Vector embeddings for semantic retrieval — find relevant principles for any new situation.

Gyms

Badge gym — test prompt variants by replaying real sessions, score quality, pick best.

Fetchability gym — probe URLs with different methods in parallel, build site × method matrix.

Principles flow back into sessions via CLAUDE.md and the principles directory — closing the loop.

Learning from the Delta

The most direct learning signal comes from doing more work on the same problem. Run a quick session, then invest 3× the effort on the same question. Compare the results. The delta — what the deeper pass found that the quick pass missed — reveals systematic blind spots.

This creates a natural teaching loop: the expensive pass produces a target that the cheap pass should have reached. Over time, we can even use this for distillation — teaching a fast model (Haiku) to approximate what a slow model (Opus) would have caught, so everyday sessions get closer to deep-effort quality without the cost.

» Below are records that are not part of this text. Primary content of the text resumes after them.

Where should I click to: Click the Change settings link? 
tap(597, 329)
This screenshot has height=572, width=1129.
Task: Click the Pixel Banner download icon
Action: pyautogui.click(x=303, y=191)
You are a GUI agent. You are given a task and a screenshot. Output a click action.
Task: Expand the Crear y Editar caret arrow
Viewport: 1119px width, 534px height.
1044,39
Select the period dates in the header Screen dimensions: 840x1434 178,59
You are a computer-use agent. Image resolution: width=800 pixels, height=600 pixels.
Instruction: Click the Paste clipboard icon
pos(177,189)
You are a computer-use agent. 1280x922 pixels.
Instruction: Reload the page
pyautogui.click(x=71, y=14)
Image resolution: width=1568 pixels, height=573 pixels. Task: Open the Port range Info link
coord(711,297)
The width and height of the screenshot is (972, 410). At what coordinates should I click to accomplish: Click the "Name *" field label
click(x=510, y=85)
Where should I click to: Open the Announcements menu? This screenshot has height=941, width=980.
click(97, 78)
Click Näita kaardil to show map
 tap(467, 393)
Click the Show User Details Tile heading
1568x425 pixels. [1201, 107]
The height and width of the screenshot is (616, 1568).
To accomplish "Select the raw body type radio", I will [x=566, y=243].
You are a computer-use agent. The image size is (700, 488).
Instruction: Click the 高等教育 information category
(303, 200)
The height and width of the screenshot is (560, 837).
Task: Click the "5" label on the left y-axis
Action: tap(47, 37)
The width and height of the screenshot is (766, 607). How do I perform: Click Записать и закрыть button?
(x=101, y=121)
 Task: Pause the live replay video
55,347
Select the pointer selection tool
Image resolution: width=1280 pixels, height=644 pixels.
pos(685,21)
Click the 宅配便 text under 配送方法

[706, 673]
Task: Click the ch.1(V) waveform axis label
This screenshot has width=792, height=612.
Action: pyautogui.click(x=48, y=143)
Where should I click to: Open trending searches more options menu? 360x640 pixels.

Four Layers of Accumulated Knowledge

Every LLM session produces valuable artifacts — decisions, discoveries, patterns, code. Most systems throw them away. We persist them in four storage layers, each with different retrieval characteristics:

Code — Direct file edits, refactors, new modules. The most concrete layer — it changes what runs. But the least searchable for intent.

Semantic net — Vector embeddings of session content, recaps, topics. Enables "find the session where we figured out X" via meaning, not keywords.

Learnings & principles — Structured observations with provenance: which session, what error, what fix. Auto-deduped, auto-materialized to files every future session inherits.

Skills — Codified workflows and checklists. The highest-leverage layer — a single skill encodes a process that would otherwise be re-discovered every time.

The system's value comes from all four layers working together: code handles what, semantic net handles when/where, learnings handle why/how, and skills handle the playbook.

What Makes This Unusual

Most AI systems forget between sessions. This one remembers. Not just conversation history — it extracts why something worked or failed, encodes the pattern, and applies it automatically next time. The improvement is cumulative and measurable.